[EXERCISE MATERIAL — start]

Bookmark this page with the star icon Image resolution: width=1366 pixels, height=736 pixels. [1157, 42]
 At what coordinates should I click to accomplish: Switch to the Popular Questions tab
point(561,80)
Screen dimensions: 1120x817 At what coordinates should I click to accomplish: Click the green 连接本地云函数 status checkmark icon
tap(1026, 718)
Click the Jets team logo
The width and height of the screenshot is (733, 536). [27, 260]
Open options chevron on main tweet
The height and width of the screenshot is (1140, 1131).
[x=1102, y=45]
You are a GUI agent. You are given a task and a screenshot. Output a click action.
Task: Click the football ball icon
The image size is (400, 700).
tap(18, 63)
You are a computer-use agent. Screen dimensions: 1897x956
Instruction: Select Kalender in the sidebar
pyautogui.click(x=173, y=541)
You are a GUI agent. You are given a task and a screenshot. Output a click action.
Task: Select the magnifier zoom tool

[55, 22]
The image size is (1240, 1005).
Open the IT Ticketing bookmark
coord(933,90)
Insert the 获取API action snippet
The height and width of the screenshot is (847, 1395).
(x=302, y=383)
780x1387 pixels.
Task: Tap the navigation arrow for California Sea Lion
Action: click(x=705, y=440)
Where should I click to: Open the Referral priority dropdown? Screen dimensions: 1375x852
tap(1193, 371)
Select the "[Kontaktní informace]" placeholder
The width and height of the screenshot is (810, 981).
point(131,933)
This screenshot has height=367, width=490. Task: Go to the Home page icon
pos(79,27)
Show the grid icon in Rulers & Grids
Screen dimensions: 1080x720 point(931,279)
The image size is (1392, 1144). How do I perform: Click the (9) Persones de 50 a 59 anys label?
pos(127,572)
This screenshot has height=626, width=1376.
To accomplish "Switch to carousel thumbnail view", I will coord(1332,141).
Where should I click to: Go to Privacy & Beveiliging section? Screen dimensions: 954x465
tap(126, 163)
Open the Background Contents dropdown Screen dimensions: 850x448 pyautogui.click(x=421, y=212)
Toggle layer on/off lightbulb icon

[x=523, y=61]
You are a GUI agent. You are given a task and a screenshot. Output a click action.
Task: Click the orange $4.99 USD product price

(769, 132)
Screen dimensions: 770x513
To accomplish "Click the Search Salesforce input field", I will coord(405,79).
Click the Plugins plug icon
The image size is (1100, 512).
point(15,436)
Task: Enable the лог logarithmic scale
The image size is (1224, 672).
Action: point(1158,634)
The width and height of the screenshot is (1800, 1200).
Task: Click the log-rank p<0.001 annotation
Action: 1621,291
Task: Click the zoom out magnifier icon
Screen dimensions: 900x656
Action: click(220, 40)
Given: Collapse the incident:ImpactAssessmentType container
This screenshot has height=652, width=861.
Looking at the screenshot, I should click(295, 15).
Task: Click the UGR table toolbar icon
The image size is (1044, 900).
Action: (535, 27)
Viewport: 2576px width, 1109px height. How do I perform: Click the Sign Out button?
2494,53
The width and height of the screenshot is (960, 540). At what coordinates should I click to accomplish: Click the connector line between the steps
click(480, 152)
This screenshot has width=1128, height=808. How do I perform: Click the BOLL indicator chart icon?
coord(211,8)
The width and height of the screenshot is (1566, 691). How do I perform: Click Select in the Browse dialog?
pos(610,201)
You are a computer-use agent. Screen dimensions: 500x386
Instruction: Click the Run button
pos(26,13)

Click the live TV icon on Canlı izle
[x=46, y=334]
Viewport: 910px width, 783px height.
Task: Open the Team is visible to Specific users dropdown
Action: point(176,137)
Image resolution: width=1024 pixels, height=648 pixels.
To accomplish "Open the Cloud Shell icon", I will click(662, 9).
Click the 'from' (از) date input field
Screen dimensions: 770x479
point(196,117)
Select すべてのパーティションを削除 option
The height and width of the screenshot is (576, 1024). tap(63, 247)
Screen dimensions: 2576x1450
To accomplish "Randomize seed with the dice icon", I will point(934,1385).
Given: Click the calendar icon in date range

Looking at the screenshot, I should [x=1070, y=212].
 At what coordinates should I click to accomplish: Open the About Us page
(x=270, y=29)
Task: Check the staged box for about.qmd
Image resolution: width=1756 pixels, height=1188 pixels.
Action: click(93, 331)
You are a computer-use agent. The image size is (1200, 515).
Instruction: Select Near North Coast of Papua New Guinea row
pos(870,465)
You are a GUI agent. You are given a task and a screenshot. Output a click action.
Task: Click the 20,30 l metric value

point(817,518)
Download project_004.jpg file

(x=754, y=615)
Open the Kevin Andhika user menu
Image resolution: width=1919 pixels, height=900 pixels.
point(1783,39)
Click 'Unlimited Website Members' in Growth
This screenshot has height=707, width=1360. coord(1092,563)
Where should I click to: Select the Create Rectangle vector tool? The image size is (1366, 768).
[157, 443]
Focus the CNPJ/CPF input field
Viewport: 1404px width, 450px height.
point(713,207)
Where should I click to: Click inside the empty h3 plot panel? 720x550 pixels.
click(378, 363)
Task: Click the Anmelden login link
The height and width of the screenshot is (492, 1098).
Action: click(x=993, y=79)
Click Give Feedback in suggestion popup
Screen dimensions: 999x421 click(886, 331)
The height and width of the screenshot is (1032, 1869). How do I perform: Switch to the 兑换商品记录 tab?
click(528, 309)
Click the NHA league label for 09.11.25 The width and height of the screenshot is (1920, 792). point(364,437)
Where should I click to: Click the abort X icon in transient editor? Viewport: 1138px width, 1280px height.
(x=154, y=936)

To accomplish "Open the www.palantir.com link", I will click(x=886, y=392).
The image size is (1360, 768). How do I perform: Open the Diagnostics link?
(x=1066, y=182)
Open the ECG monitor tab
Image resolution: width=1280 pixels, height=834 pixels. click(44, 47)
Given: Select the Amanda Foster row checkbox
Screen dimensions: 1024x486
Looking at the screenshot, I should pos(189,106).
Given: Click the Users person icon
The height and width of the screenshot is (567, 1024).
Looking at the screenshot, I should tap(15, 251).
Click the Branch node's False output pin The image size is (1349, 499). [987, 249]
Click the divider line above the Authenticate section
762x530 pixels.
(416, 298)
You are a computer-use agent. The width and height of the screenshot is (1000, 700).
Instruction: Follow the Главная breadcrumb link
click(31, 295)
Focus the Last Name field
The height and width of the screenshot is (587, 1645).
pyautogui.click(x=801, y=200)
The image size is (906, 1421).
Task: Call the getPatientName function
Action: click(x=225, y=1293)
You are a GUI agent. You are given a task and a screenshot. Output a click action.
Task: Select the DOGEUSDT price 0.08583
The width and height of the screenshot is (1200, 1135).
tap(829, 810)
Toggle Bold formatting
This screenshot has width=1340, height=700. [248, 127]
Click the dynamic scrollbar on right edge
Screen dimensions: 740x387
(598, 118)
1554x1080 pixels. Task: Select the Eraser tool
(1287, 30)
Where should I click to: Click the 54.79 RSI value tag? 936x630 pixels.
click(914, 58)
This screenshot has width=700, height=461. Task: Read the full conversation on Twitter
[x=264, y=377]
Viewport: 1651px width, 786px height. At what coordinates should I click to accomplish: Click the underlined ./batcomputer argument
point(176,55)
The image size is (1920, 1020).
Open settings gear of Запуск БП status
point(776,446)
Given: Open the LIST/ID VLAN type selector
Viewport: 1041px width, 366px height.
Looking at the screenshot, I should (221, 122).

[EXERCISE MATERIAL — finish]

▸ **DIRECTIONS**
Show me every line in the data above that includes "with".

▸ **TASK SOLUTION**
Bookmark this page with the star icon Image resolution: width=1366 pixels, height=736 pixels. [1157, 42]
To accomplish "Randomize seed with the dice icon", I will point(934,1385).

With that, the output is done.